With ISU psychology professor Christian Meissner, graduate student Anthony Miller and retired homicide detective Matthew Jones, Križan conducted a study with 50 law-enforcement officers from Arizona, Iowa, Kansas and Nevada. Participants wore a sleep-activity tracker for two weeks and completed a daily survey, which included questions related to sleep quality, stress, hours worked and self-care (e.g., hobbies, exercise.)
Officers also reported their interactions with victims, witnesses, or suspects during actual investigative interviews in the field, which Križan emphasizes are psychologically complex. In order to get useful information that could solve a case, he says investigators need to establish a rapport or relationship with the other person. That can be hard to do during a short interaction, especially if the interviewee is skeptical of law enforcement, trying to cover up a crime, or simply annoyed with having their day interrupted. Investigators may need to change tactics or strategies.
“Conducting an effective interview requires considerable cognitive effort and the ability to manage one’s emotions. Investigators often informally report considerable stress and sleep disruption as a part of the job. For the first time, the current study documents how an investigator’s sleep and fatigue can significantly influence the success of an interview or interrogation,” says Meissner.
After analyzing data from the sleep-activity trackers and using biomathematical modeling to estimate daily fatigue, the researchers found officers often:
- Slept less than seven hours per night,
- Took longer than average to fall asleep,
- Woke up multiple times during the night, and
- Experienced several days with suboptimal levels of alertness, some of which were on par with mild levels of alcohol intoxication.
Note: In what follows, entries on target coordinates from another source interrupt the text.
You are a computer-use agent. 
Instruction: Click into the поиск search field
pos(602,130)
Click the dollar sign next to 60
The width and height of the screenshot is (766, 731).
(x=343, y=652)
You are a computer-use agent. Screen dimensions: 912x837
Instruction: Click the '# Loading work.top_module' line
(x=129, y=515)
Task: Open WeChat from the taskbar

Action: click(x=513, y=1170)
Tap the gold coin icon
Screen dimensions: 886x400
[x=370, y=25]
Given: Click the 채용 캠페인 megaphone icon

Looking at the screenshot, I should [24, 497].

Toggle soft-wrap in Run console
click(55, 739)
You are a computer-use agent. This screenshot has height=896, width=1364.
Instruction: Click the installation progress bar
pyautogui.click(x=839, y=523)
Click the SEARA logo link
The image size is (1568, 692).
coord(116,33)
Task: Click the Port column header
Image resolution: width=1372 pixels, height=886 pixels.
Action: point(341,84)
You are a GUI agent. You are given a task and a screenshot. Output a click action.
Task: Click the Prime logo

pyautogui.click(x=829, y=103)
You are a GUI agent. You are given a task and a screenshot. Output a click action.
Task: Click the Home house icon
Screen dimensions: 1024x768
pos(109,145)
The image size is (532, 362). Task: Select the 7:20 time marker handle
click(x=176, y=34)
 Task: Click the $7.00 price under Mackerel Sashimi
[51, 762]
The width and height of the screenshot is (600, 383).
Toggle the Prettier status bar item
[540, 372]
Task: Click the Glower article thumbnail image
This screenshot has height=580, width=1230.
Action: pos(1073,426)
They also found strong evidence linking sleep with several core aspects of investigator interviews. One of the most striking findings was that officers reported greater resistance from interviewees and more difficulty establishing rapport on days when they were more fatigued. Križan says one possible explanation is that tired investigators are more apt to lose their patience and perceive interviewees as uncooperative.
Another important finding from the study backed this up. Sleep-deprived participants reported difficulties focusing on their work and managing their emotions. These results were most likely among officers with late-night and early-morning shifts.
"The study results indicated that less fatigued officers and investigators may be better equipped for reaching investigative solutions and bringing appropriate culprits to justice,” says Križan. “Fatigue management and wanting well-rested law enforcement is really important for ensuring both their effectiveness and ensuring valid outcomes of investigations."
The researchers point out that certain professionals (e.g., airline pilots) have rest requirements. But Križan adds that implementing sweeping regulations like this would be difficult to do with police departments, which are locally managed. They don’t have a national regulator like the Federal Aviation Administrator or American Medical Association.
He adds that these issues are not unique to law enforcement. Other first responders, including firefighters and emergency medical technicians, often experience disruptions to sleep, long shifts and being overworked, and are similarly managed at the city or county level. Križan says a solution could be adding more staff to relieve first responders, but that comes with additional hurdles, including approval for larger budgets and finding qualified candidates.
While easy policy solutions remain elusive, Križan and his team are continuing to research how poor sleep affects the ability of police officers to assess the credibility of interview subjects. They’re also investigating how individual characteristics may make someone more or less sensitive to the adverse effects of fatigue.